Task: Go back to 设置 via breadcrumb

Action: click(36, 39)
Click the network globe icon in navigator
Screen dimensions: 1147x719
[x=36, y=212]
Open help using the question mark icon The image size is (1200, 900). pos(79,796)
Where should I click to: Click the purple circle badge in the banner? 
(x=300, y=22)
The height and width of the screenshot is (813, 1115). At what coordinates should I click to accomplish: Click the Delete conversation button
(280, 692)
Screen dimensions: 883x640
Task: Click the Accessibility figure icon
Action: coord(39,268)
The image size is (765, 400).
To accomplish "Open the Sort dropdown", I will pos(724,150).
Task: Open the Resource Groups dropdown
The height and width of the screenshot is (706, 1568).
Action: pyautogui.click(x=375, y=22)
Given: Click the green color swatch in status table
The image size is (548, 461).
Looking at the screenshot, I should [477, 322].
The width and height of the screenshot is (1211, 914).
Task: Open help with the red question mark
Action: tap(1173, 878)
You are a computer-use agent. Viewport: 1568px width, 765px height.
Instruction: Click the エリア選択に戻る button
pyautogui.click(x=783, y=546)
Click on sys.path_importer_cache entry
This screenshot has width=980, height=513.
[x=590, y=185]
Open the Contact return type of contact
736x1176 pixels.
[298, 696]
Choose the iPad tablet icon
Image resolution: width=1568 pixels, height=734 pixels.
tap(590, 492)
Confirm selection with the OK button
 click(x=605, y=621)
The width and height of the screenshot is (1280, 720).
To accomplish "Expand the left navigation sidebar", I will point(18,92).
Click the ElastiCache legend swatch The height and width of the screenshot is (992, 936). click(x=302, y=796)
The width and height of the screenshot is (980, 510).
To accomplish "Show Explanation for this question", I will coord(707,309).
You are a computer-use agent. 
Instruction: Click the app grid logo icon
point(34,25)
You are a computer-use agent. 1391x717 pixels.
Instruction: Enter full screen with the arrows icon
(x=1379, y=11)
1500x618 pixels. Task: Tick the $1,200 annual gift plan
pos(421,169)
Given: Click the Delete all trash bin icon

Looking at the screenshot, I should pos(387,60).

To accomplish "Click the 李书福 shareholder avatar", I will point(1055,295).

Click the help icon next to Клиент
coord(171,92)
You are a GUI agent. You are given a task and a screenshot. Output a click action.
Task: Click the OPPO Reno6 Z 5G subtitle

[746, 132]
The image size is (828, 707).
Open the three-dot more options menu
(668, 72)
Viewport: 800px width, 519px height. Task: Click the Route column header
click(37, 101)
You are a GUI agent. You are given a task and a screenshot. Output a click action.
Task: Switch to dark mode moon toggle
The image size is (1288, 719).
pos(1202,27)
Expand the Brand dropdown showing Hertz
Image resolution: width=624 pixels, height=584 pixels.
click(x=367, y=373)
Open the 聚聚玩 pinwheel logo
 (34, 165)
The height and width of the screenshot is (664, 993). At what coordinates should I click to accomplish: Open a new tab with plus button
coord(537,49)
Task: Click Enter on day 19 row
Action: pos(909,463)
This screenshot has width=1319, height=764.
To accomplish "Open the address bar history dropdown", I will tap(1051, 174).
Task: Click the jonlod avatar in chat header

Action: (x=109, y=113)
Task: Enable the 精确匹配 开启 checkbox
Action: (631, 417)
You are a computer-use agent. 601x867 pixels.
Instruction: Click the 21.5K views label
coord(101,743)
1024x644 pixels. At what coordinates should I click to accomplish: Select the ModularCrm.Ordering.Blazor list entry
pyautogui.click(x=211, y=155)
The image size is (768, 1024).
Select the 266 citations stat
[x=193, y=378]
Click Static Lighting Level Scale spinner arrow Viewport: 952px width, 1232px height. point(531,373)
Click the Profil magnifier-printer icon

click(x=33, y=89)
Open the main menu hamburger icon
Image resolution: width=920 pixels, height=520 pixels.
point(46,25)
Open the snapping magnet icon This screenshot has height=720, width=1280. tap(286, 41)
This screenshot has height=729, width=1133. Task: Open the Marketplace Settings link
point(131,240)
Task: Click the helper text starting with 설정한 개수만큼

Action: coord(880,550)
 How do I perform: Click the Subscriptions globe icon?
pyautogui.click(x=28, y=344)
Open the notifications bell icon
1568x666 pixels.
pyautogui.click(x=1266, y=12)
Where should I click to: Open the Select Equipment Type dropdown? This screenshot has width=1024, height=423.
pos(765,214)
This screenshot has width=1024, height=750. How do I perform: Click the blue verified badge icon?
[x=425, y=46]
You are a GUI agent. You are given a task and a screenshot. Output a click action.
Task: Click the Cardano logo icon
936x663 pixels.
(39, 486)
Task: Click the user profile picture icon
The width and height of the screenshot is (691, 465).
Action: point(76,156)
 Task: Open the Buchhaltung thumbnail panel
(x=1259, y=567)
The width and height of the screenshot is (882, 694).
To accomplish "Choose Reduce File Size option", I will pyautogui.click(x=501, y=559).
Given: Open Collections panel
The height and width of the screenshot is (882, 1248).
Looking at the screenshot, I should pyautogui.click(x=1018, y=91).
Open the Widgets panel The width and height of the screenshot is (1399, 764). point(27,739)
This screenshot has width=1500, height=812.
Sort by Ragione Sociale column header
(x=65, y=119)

-------

• **The task**:
The answer should be an exact copy of the data.

• **Response below**:
Task: Go back to 设置 via breadcrumb

Action: click(36, 39)
Click the network globe icon in navigator
Screen dimensions: 1147x719
[x=36, y=212]
Open help using the question mark icon The image size is (1200, 900). pos(79,796)
Where should I click to: Click the purple circle badge in the banner? 
(x=300, y=22)
The height and width of the screenshot is (813, 1115). At what coordinates should I click to accomplish: Click the Delete conversation button
(280, 692)
Screen dimensions: 883x640
Task: Click the Accessibility figure icon
Action: coord(39,268)
The image size is (765, 400).
To accomplish "Open the Sort dropdown", I will pos(724,150).
Task: Open the Resource Groups dropdown
The height and width of the screenshot is (706, 1568).
Action: pyautogui.click(x=375, y=22)
Given: Click the green color swatch in status table
The image size is (548, 461).
Looking at the screenshot, I should [477, 322].
The width and height of the screenshot is (1211, 914).
Task: Open help with the red question mark
Action: tap(1173, 878)
You are a computer-use agent. Viewport: 1568px width, 765px height.
Instruction: Click the エリア選択に戻る button
pyautogui.click(x=783, y=546)
Click on sys.path_importer_cache entry
This screenshot has width=980, height=513.
[x=590, y=185]
Open the Contact return type of contact
736x1176 pixels.
[298, 696]
Choose the iPad tablet icon
Image resolution: width=1568 pixels, height=734 pixels.
tap(590, 492)
Confirm selection with the OK button
 click(x=605, y=621)
The width and height of the screenshot is (1280, 720).
To accomplish "Expand the left navigation sidebar", I will point(18,92).
Click the ElastiCache legend swatch The height and width of the screenshot is (992, 936). click(x=302, y=796)
The width and height of the screenshot is (980, 510).
To accomplish "Show Explanation for this question", I will coord(707,309).
You are a computer-use agent. 
Instruction: Click the app grid logo icon
point(34,25)
You are a computer-use agent. 1391x717 pixels.
Instruction: Enter full screen with the arrows icon
(x=1379, y=11)
1500x618 pixels. Task: Tick the $1,200 annual gift plan
pos(421,169)
Given: Click the Delete all trash bin icon

Looking at the screenshot, I should pos(387,60).

To accomplish "Click the 李书福 shareholder avatar", I will point(1055,295).

Click the help icon next to Клиент
coord(171,92)
You are a GUI agent. You are given a task and a screenshot. Output a click action.
Task: Click the OPPO Reno6 Z 5G subtitle

[746, 132]
The image size is (828, 707).
Open the three-dot more options menu
(668, 72)
Viewport: 800px width, 519px height. Task: Click the Route column header
click(37, 101)
You are a GUI agent. You are given a task and a screenshot. Output a click action.
Task: Switch to dark mode moon toggle
The image size is (1288, 719).
pos(1202,27)
Expand the Brand dropdown showing Hertz
Image resolution: width=624 pixels, height=584 pixels.
click(x=367, y=373)
Open the 聚聚玩 pinwheel logo
 (34, 165)
The height and width of the screenshot is (664, 993). At what coordinates should I click to accomplish: Open a new tab with plus button
coord(537,49)
Task: Click Enter on day 19 row
Action: pos(909,463)
This screenshot has width=1319, height=764.
To accomplish "Open the address bar history dropdown", I will tap(1051, 174).
Task: Click the jonlod avatar in chat header

Action: (x=109, y=113)
Task: Enable the 精确匹配 开启 checkbox
Action: (631, 417)
You are a computer-use agent. 601x867 pixels.
Instruction: Click the 21.5K views label
coord(101,743)
1024x644 pixels. At what coordinates should I click to accomplish: Select the ModularCrm.Ordering.Blazor list entry
pyautogui.click(x=211, y=155)
The image size is (768, 1024).
Select the 266 citations stat
[x=193, y=378]
Click Static Lighting Level Scale spinner arrow Viewport: 952px width, 1232px height. point(531,373)
Click the Profil magnifier-printer icon

click(x=33, y=89)
Open the main menu hamburger icon
Image resolution: width=920 pixels, height=520 pixels.
point(46,25)
Open the snapping magnet icon This screenshot has height=720, width=1280. tap(286, 41)
This screenshot has height=729, width=1133. Task: Open the Marketplace Settings link
point(131,240)
Task: Click the helper text starting with 설정한 개수만큼

Action: coord(880,550)
 How do I perform: Click the Subscriptions globe icon?
pyautogui.click(x=28, y=344)
Open the notifications bell icon
1568x666 pixels.
pyautogui.click(x=1266, y=12)
Where should I click to: Open the Select Equipment Type dropdown? This screenshot has width=1024, height=423.
pos(765,214)
This screenshot has width=1024, height=750. How do I perform: Click the blue verified badge icon?
[x=425, y=46]
You are a GUI agent. You are given a task and a screenshot. Output a click action.
Task: Click the Cardano logo icon
936x663 pixels.
(39, 486)
Task: Click the user profile picture icon
The width and height of the screenshot is (691, 465).
Action: point(76,156)
 Task: Open the Buchhaltung thumbnail panel
(x=1259, y=567)
The width and height of the screenshot is (882, 694).
To accomplish "Choose Reduce File Size option", I will pyautogui.click(x=501, y=559).
Given: Open Collections panel
The height and width of the screenshot is (882, 1248).
Looking at the screenshot, I should pyautogui.click(x=1018, y=91).
Open the Widgets panel The width and height of the screenshot is (1399, 764). point(27,739)
This screenshot has width=1500, height=812.
Sort by Ragione Sociale column header
(x=65, y=119)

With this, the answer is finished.